Would You Turn Down 12 Million Dollars?

It’s pretty easy to turn down money when it means you have to work for it. It’s called being lazy and we all do it. We have the ability to work hard and get paid, but we choose to relax, hang out, and enjoy ourselves rather than push ourselves to the limit. Pretty simply, we’re turning down money because we don’t want to work. It’s just the way the world works, and that’s ok.

But how many of you, given money, would pay not to have to work? What if every hour of tv you watched cost you $20? What if you were given $100,000 on January 1st and had to dole out money when you didn’t want to work your hardest.

Think you would take work more seriously?

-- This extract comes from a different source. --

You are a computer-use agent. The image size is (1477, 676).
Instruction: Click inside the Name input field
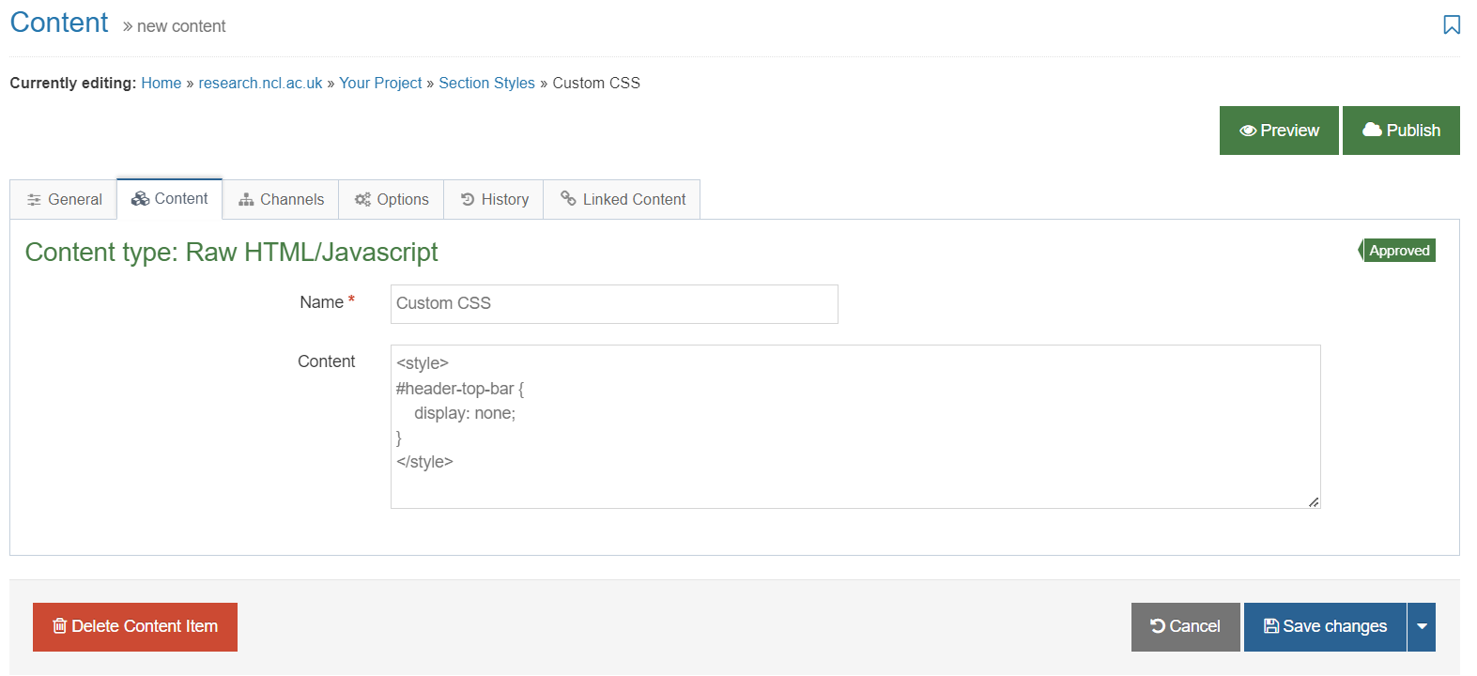click(x=614, y=304)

Well, most people don’t like giving away money they’ve earned, and there’s been an amazing example of someone who didn’t simply turn down money, as we all do, but who had the money and actually took action to give it back because he believed that he didn’t deserve it.

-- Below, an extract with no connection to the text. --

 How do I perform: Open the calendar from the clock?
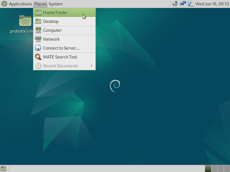click(x=212, y=4)
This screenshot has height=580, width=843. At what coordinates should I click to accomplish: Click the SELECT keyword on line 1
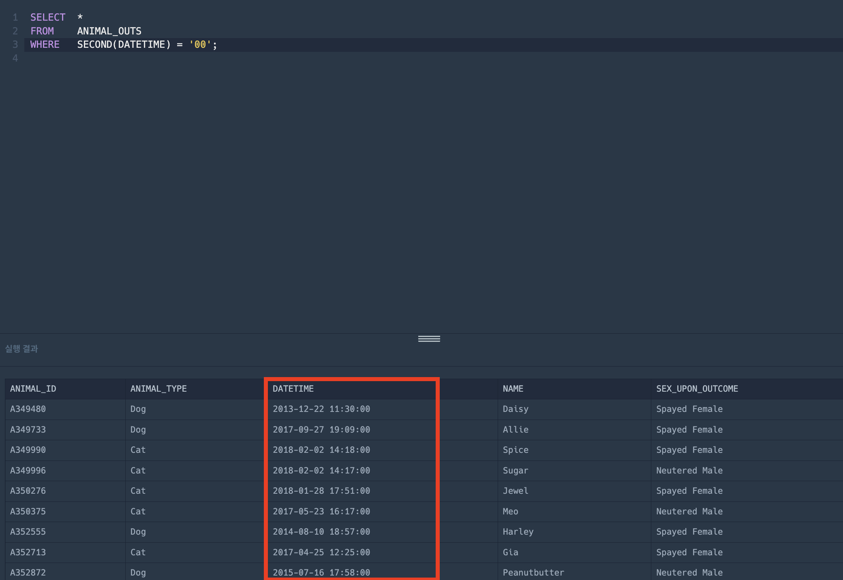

Gil Meche signed a contract before the 2007 season to pitch for the Kansas City Royals for 5 years and $55 million. A few weeks ago, he announced his retirement.

What’s the big deal? Well, his contract had one more year on it and by retiring, he’s turning down the $12 million he would have been paid this year! He needs surgery to repair his shoulder and he would likely pitch in relief rather than as a starter, two things he didn’t want to do, no matter the price. He could have taken $12 million to get surgery and mostly sit around in the bullpen, but he declined.

It’s pretty bizarre, and he had no obligation to give back his money. In baseball, a contract is guaranteed, even if a player gets injured. In the NFL, contracts are not guaranteed and if a team wants to cut a player, they can without having to honor the rest of the contract.

So why did he do it? I spent awhile trying to find some hidden reason we didn’t think about. I thought maybe he had some sort of insurance policy that would pay him anyway, some other source of income, but the truth is that Gil Meche is deciding to pay $12 million not to play baseball for one year with no catch. Ridiculous!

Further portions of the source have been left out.